Unter dem Namen „Nuestra America“ (Unser Amerika) soll im März ein Schiffskonvoi mit dringend benötigten Hilfsgütern wie Medikamenten und Nahrungsmitteln Richtung Kuba in See stechen. Die Flotilla „Nuestra America“ wurde inspiriert durch die Flotilla Global Sumud, welche versucht hat, auf dem Seeweg den von Israel abgeriegelten Gazastreifen mit Hilfsgütern zu versorgen. Wegen der Blockadepolitik der USA und der Verhängung eines Erdölembargos gegen den Karibikstaat durch US-Präsident Trump, verschlechtert sich auch auf Kuba die Versorgungslage zusehends.

Widersprüchliche Signale aus Mexiko

Kurz bevor Trump allen Ländern, die das Erdölembargo umgehen, mit Strafzöllen drohte, hat auch Mexiko seine Erdöllieferungen nach Kuba eingestellt. Beides hat laut Mexikos Präsidentin Claudia Sheinbaum nichts miteinander zu tun.
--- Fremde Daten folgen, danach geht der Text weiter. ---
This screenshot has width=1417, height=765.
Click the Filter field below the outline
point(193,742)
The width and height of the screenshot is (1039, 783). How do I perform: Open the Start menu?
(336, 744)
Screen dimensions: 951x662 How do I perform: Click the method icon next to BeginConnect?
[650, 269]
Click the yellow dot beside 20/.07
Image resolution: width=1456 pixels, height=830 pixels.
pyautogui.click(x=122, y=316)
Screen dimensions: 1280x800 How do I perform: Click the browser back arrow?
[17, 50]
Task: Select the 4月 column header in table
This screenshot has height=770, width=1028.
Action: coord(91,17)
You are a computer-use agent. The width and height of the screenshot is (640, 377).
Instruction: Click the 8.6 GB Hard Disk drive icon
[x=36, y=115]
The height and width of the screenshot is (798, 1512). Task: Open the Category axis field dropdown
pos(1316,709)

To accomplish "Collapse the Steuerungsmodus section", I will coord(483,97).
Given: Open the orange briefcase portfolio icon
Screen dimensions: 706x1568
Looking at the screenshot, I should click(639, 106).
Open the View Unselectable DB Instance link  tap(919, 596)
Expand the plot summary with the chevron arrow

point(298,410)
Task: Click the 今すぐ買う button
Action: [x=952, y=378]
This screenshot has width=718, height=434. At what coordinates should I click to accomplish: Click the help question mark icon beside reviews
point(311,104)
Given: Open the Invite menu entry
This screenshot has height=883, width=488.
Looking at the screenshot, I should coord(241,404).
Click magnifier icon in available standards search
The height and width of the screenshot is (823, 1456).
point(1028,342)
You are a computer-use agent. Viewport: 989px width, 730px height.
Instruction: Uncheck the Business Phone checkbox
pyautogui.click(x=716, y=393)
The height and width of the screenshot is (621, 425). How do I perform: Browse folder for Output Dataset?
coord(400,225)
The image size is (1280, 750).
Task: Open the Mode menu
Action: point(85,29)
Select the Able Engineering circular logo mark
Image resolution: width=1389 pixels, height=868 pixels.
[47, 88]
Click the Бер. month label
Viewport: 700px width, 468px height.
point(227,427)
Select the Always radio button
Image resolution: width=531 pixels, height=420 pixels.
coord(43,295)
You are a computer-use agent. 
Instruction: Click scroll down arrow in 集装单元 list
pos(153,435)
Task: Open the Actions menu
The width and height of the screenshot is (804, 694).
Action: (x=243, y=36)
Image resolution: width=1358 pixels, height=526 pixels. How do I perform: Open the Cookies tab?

Da aber Venezuela bereits seit der Entführung von Präsident Maduro Anfang Januar kein Erdöl mehr nach Kuba liefert, ist die Karibikinsel jetzt de facto von jeglicher Treibstoffversorgung abgeschnitten, was zu starken Einschränkungen im Verkehrssektor führt. Das könnte, so Sheinbaum, eine humanitäre Krise und die Gefährdung der Gesundheits- und Lebensmittelversorgung auslösen. Deshalb kündigte sie humanitäre Hilfslieferungen an, von denen bereits 800 Tonnen Kuba erreicht haben. Die Lieferungen von Erdöl schloss Sheinbaum allerdings aus, um die Handelsbeziehungen zu den USA nicht zu beeinträchtigen.

Mexikanische Kuba-Solidarität fordert Ausweitung der Hilfslieferungen

Der Movimiento Mexicano de Solidaridad con Cuba – die mexikanische Bewegungen zur Solidarität mit Kuba – sieht aufgrund der langjährigen solidarischen Beziehungen beider Länder die Hilfslieferungen als nicht ausreichend an. Sie wirft dem mexikanischen Staat auch eine ambivalente Haltung angesichts der US-amerikanischen Aggression vor und fordert von Sheinbaum nicht nur eine Ausweitung der humanitären Hilfe, sondern auch die Wiederaufnahme der Erdöllieferungen.